GoalLadder: Incremental Goal Discovery with Vision-Language Models

Natural language can offer a concise and human-interpretable means of specifying reinforcement learning (RL) tasks. The ability to extract rewards from a language instruction can enable the development of robotic systems that can learn from human guidance; however, it remains a challenging problem, especially in visual environments. Existing approaches that employ large, pretrained language models either rely on non-visual environment representations, require prohibitively large amounts of feedback, or generate noisy, ill-shaped reward functions. In this paper, we propose a novel method, GoalLadder, that leverages vision-language models (VLMs) to train RL agents from a single language instruction in visual environments. GoalLadder works by incrementally discovering states that bring the agent closer to completing a task specified in natural language. To do so, it queries a VLM to identify states that represent an improvement in agent’s task progress and to rank them using pairwise comparisons. Unlike prior work, GoalLadder does not trust VLM’s feedback completely; instead, it uses it to rank potential goal states using an ELO-based rating system, thus reducing the detrimental effects of noisy VLM feedback. Over the course of training, the agent is tasked with minimising the distance to the top-ranked goal in a learned embedding space, which is trained on unlabelled visual data. This key feature allows us to bypass the need for abundant and accurate feedback typically required to train a well-shaped reward function. We demonstrate that GoalLadder outperforms existing related methods on classic control and robotic manipulation environments with the average final success rate of $\sim$95% compared to only $\sim$45% of the best competitor.

💡 Research Summary

The paper “GoalLadder: Incremental Goal Discovery with Vision-Language Models” presents a novel framework for training reinforcement learning (RL) agents in visual environments using only a single, natural language instruction.

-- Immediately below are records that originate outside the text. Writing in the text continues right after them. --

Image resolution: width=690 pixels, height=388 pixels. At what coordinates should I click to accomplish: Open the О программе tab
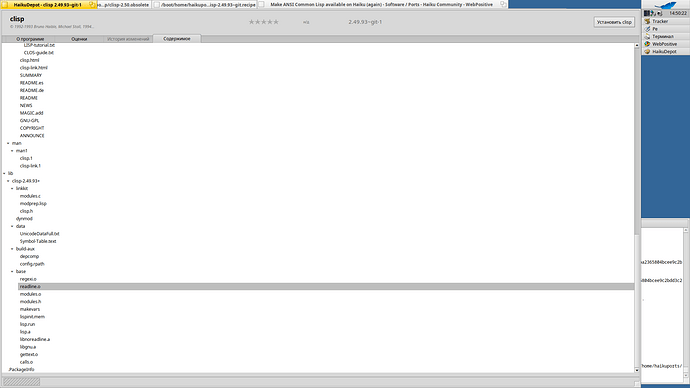click(30, 39)
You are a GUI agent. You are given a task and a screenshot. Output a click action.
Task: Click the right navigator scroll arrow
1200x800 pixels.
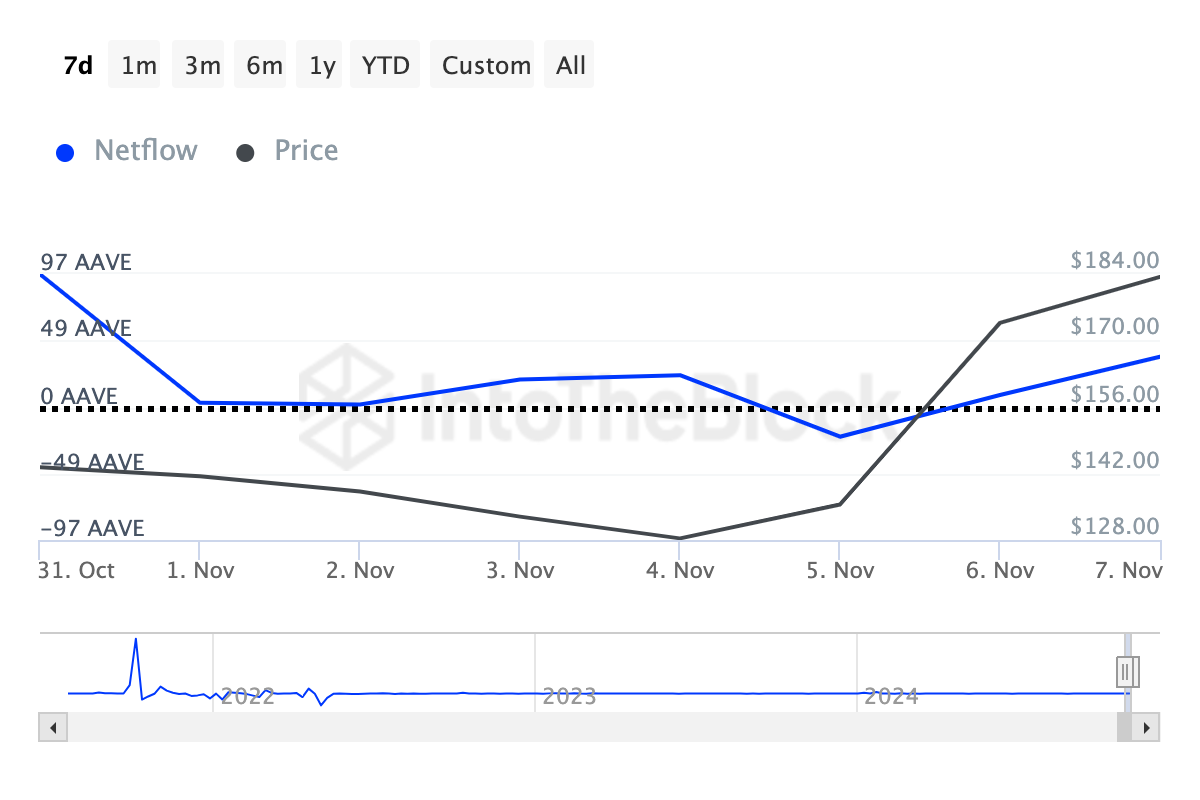(1147, 728)
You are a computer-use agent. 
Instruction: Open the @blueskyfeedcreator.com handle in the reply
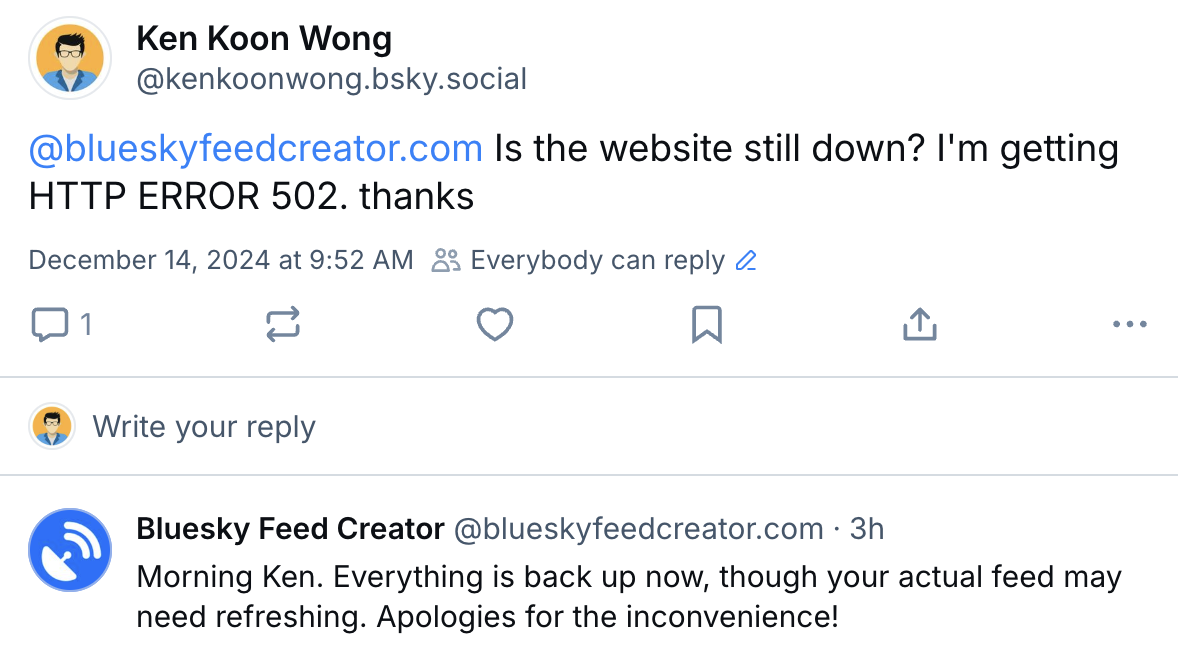(639, 529)
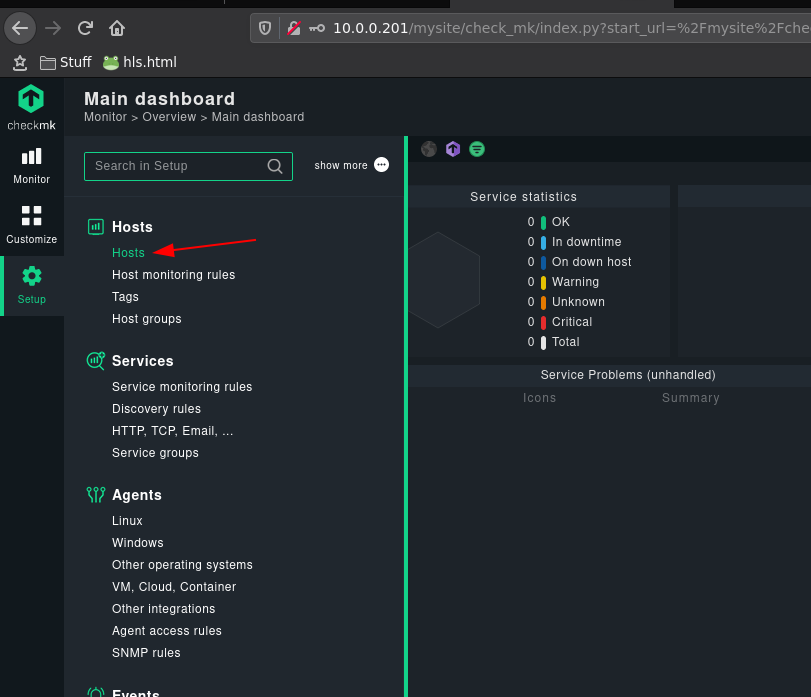Open the Stuff bookmarks folder
The height and width of the screenshot is (697, 811).
point(66,62)
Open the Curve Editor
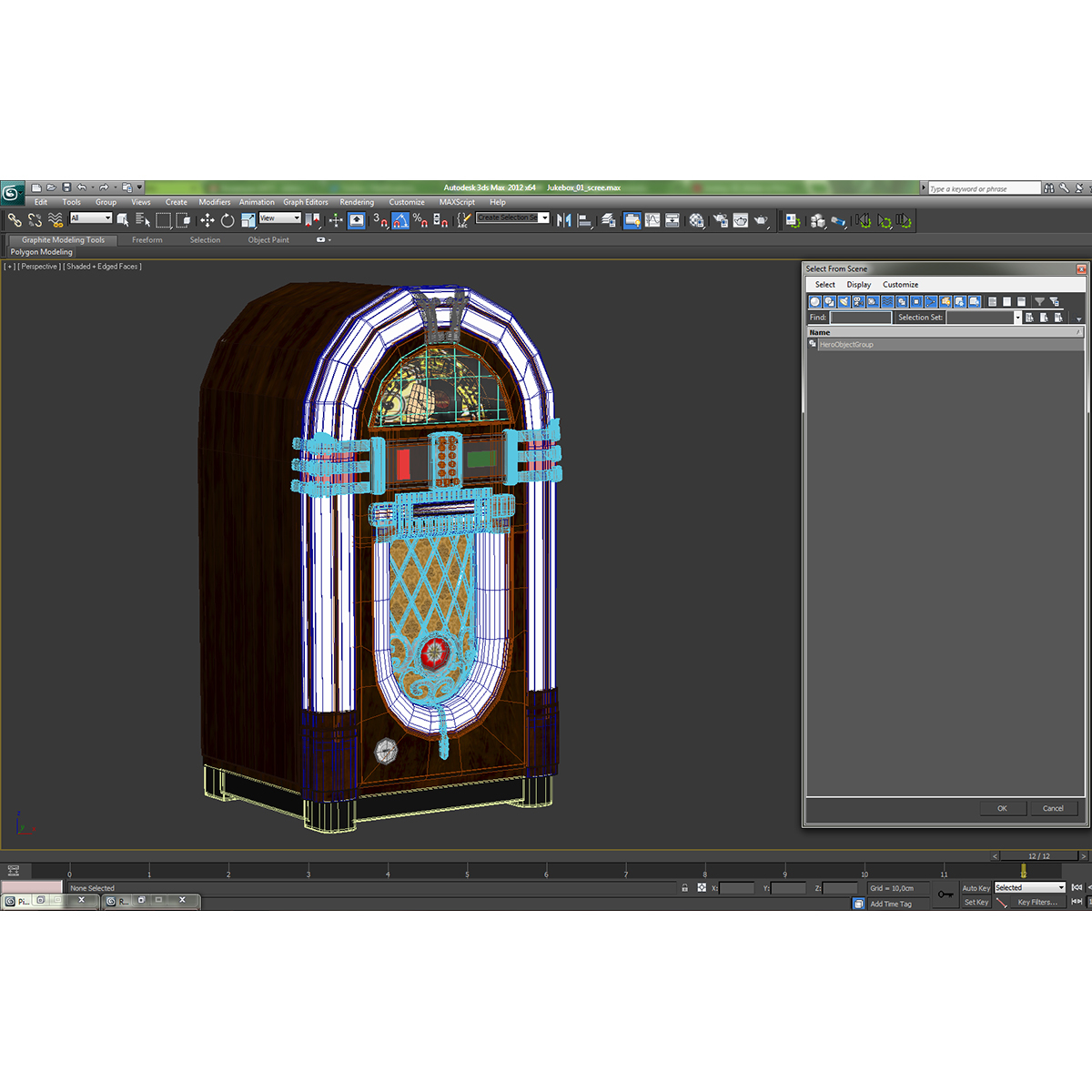This screenshot has height=1092, width=1092. coord(652,219)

It addresses key limitations of prior work, which relied on non-visual representations, required prohibitively large amounts of feedback from large models, or generated noisy reward functions.

GoalLadder’s core innovation is an iterative process that discovers and ranks intermediate “goal states” that progressively lead toward task completion. The method operates through a repeating cycle. First, the RL agent (built on Soft Actor-Critic) interacts with the environment to collect a trajectory of visual observations. Second, in the Discovery phase, states from this trajectory are uniformly sampled and presented to a Vision-Language Model (VLM), such as Gemini, alongside the current top-rated goal state. The VLM is asked which state is closer to the language-specified task. If a sampled state is deemed better, it is added to a candidate goal buffer. This acts as a filter, ensuring only promising states are evaluated further.

Third, in the Ranking phase, pairs of candidate goals are sampled from the buffer and compared by the VLM. Crucially, the outcomes of these pairwise comparisons are not trusted absolutely. Instead, they feed into an ELO-based rating system, similar to chess player rankings. Each candidate goal has a rating that is updated based on the expected outcome (given the current ratings) and the actual VLM judgment. This design makes the system robust to individual instances of noisy or incorrect VLM feedback, allowing a reliable hierarchy of goals to emerge over time.

Fourth, in the Training phase, the highest-rated candidate goal becomes the agent’s current target. The reward function is defined as the negative Euclidean distance to this target state, not in pixel space, but in a learned latent embedding space. This space is created by a Variational Autoencoder (VAE) trained in a self-supervised manner on the agent’s unlabeled visual observations. This allows the reward to generalize to unseen states without requiring additional VLM queries. The agent’s past experience is periodically relabeled with this new reward function to account for the non-stationary target.

The key advantages are twofold: robustness to noisy feedback (via ELO ratings) and query efficiency (due to the filtering step and the use of a learned embedding space for dense reward calculation, minimizing expensive VLM calls).

Experiments were conducted on classic control and five robotic manipulation tasks from Meta-World (e.g., drawer open, button press). GoalLadder was compared against embedding-based methods (using CLIP) and preference-based methods (RL-VLM-F). The results were striking: GoalLadder achieved an average final success rate of ~95%, drastically outperforming the best baseline at ~45%. It performed nearly as well as an oracle agent with access to the ground-truth reward signal, even surpassing it on one task. This demonstrates that GoalLadder not only approximates a reward but facilitates efficient exploration through incremental goal setting.

In summary, GoalLadder offers a principled and practical framework for leveraging the commonsense knowledge of VLMs for RL in visual domains, while intelligently mitigating their weaknesses in spatial reasoning and reliability. It moves beyond using VLMs as monolithic reward generators, instead employing them as comparators within a robust, adaptive system that discovers the path to a goal step-by-step.